Building orientation plays a major role in the building envelop heat gain. A proper building orientation of the building will reduce the solar heat gain to your building and will make good use of day light as well. Hence it is important to consider the building orientation as well as material selection for the building envelope to optimise the building energy consumption. Maximum heat gain in the building is from the south facade/windows, hence the designers can also consider the extended shading devices in order to reduce the heat gain.
The plate size of the building also affects the building heat gain. If there is a building having the square plate size, the envelope surface area (peripheral area) will be minimum and if the building is having a long rectangular plate size, the envelop area will be larger. The larger surface area will lead to the larger heat gain in the building and the smaller surface area will have the lower envelop heat gain. However the day lighting in a square building plate area will not be good as much of the floor area in a square building is far from the perimeter lighting. Hence the building plate size selection is a trade off between the envelop heat gain and the day-lighting accessibility.
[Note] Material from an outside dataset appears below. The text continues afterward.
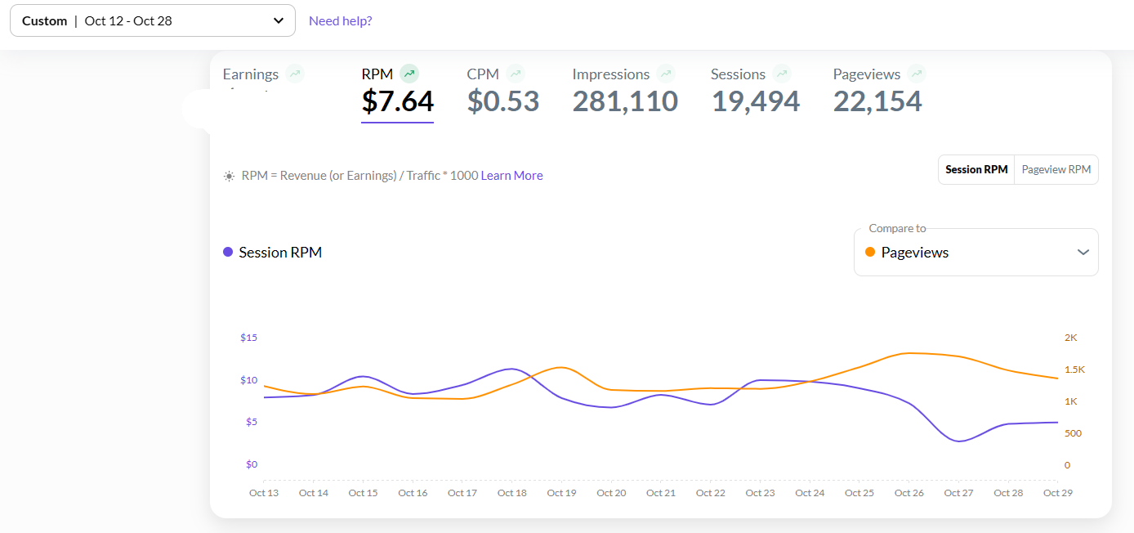
Task: Open the Compare to Pageviews dropdown
Action: click(x=976, y=253)
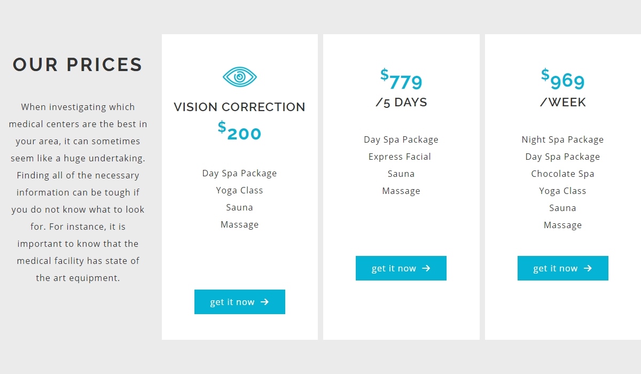Click the eye icon above Vision Correction
The width and height of the screenshot is (641, 374).
pyautogui.click(x=240, y=77)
In the following example we have compared the building orientations for different design alternatives.
The results indicates that rectangular shaped Building consumes more energy than the Square because of large area exposure to Heat. If we change the orientation of rectangular building and put the smaller surface area towards south this reduces the energy consumption in the building 4062 MWh 3852 MWh.
There are few lessons we can conclude from this exercise is that the building envelop designing is a trade-off between the external heat in the building and the day-lighting requirements. An optimum solution for this is a site specific requirement. If the building is a data centre and you do not have too much of day lighting requirements, then go for a larger plat size and reduce the building envelop surface area and thereby reducing the overall envelop heat gain. However if the building is a commercial building, then the day-lighting requirement is a critical and you need to find out a trade-off solution for the optimum plate size of the building in order to reduce the building heat gain.